Are credit union customers clamoring for a digital wallet? In answer to his, Fiore pointed to his Digital Insight experience. “Not one person had used online banking, but adoption went from zero to critical mass very quickly.” It will be the same with mobile wallets –“Available and valuable, ubiquitous and simple,” Fiore said. “Digital wallets are are safer than cards in terms of preventing fraud ad identity theft, and provide more revenue opportunities.”
Navy Federal, the nation’s largest credit union with 4.4 million members, recently announced it would offer Visa’s V.Me wallet to its members. A recent Javelin study showed mobile wallet use on the rise, with 21% of smartphone owners using a mobile wallet such as Google Wallet of Apple’s Passbook within the last 90 days.
An important goal of CU Wallet is to keep the credit unions in control of the payment process and the member experience and, crucially, the data. There is no carrier involvement in the data, according to Fiore. The number of institutions and users of the wallet will increase its bartering power in terms of deals and partnerships as well.

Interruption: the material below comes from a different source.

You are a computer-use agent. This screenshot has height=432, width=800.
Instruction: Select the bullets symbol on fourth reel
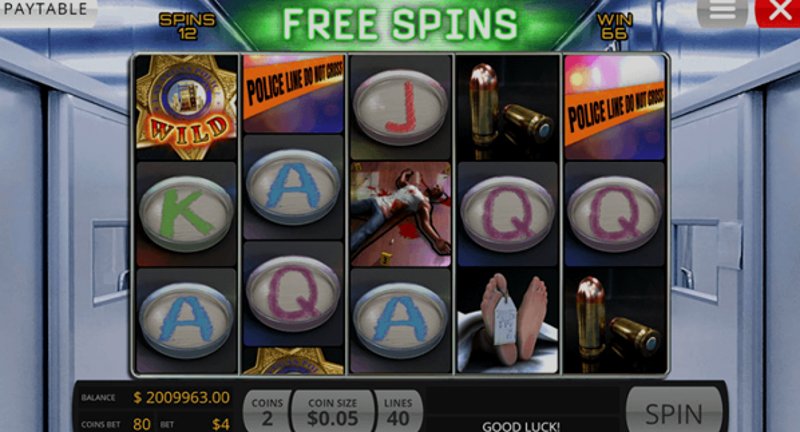[x=508, y=107]
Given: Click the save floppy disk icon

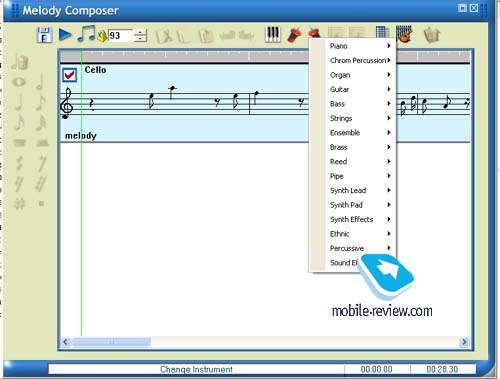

With 15 credit unions aboard, what will define success for CU Wallet? By the end of the year, Fiore hopes to have 66 to 100 credit unions signed up. There are about 100 million members of credit unions in the United States.
Paul Parrish of One Nevada said, “The payments arena is a big mess. There’s resistance to NFC and EMV. And the three components, there are threats from Visa and MasterCard, FIs are whining, merchants are pushing back. It’s a question of who will do what when? The technology is there. We have the opportunity to develop this and do it right.”